Wesco Aircraft Holdings Inc. has acquired a supply chain management firm serving the aerospace industry in a deal valued at $550 million.

The Valencia-based aerospace supplier adds 1,300 employees and 35 distribution hubs worldwide with its acquisition of Haas Group Inc. Wesco is financing the purchase of the West Chester, Pa. company with a new $525 million loan, existing credit and cash.

Chairman and Chief Executive Randy Snyder said the capabilities and scope of Haas’s global business make it a good fit for Wesco.

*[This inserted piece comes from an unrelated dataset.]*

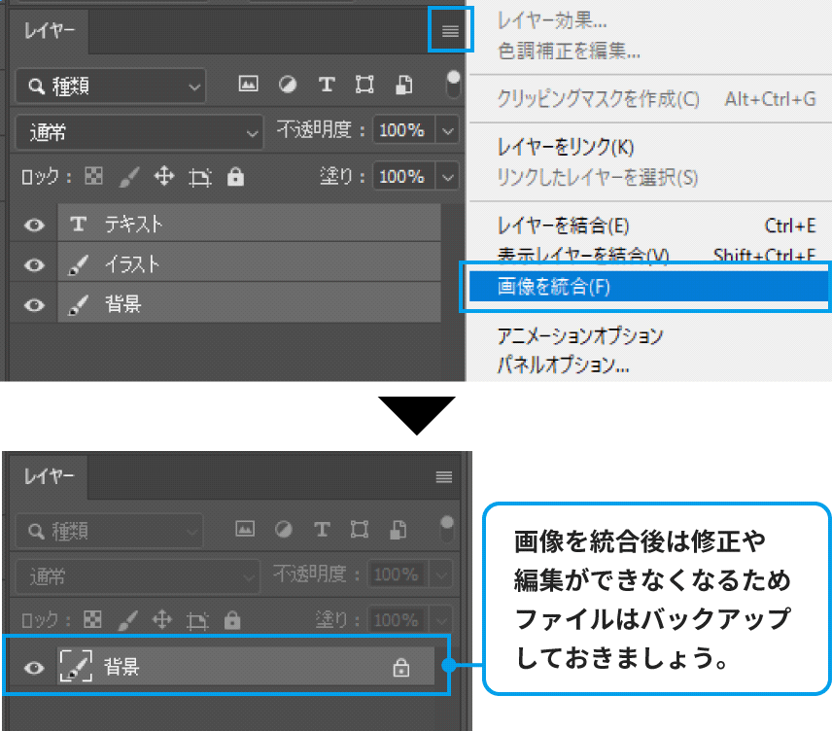832x731 pixels.
Task: Filter for shape layers
Action: pos(365,85)
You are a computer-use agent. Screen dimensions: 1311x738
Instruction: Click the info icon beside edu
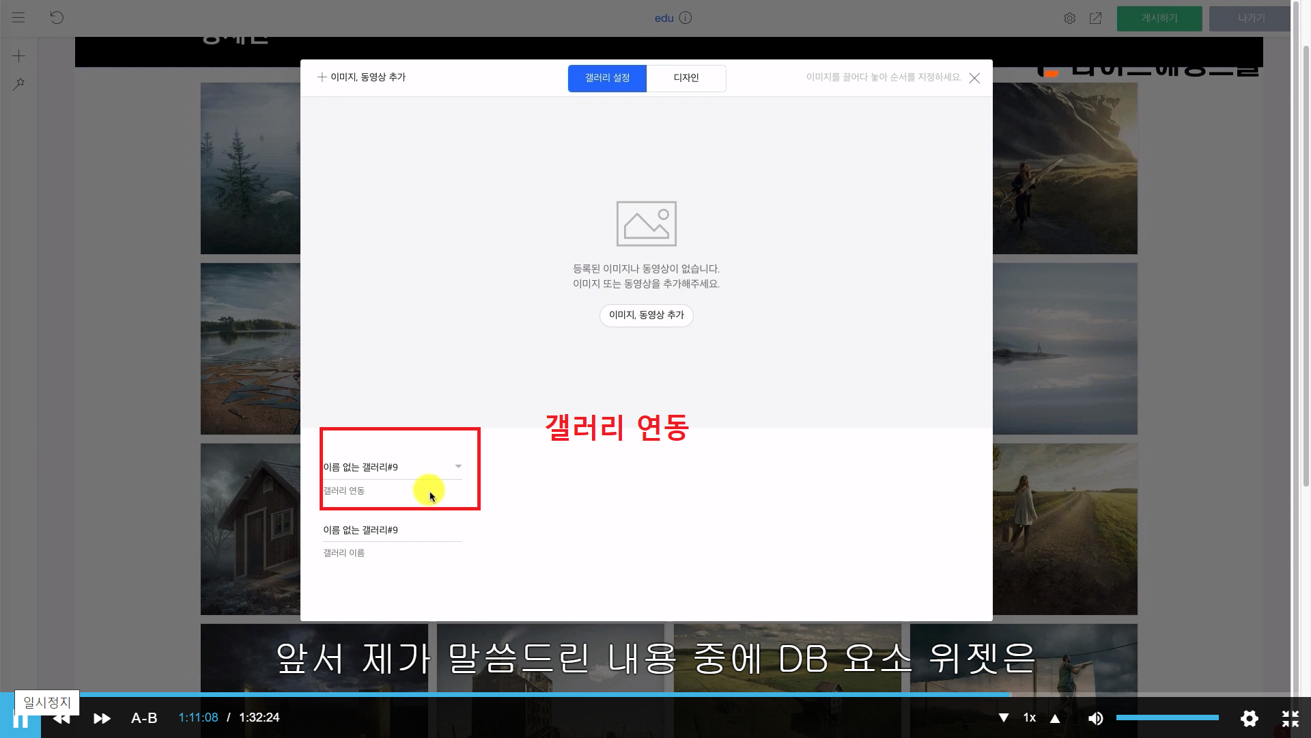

“We believe that the acquisition of Haas will provide significant opportunities for Wesco to continue growing at above-market rates,” said Snyder, in a prepared statement.

Wesco has completed a series of acquisition since it was taken public by Carlyle Group in a July 2011 IPO that raised $315 million. The Washington D.C. private equity firm bought a majority stake in Wesco in 2006 when it was privately held.

Since then, Carlyle has reduced its stake to less than a third of outstanding shares but remains the largest single shareholder.

Wesco also released preliminary fiscal first quarter earnings estimates. It expects diluted earnings per share of 24 cents to 26 cents on revenue of $223 to $227 million, with both figures higher than the same period a year earlier.

Wesco shares fell 31 cents, 1.37 percent, to close at $19.45 on the New York Stock Exchange.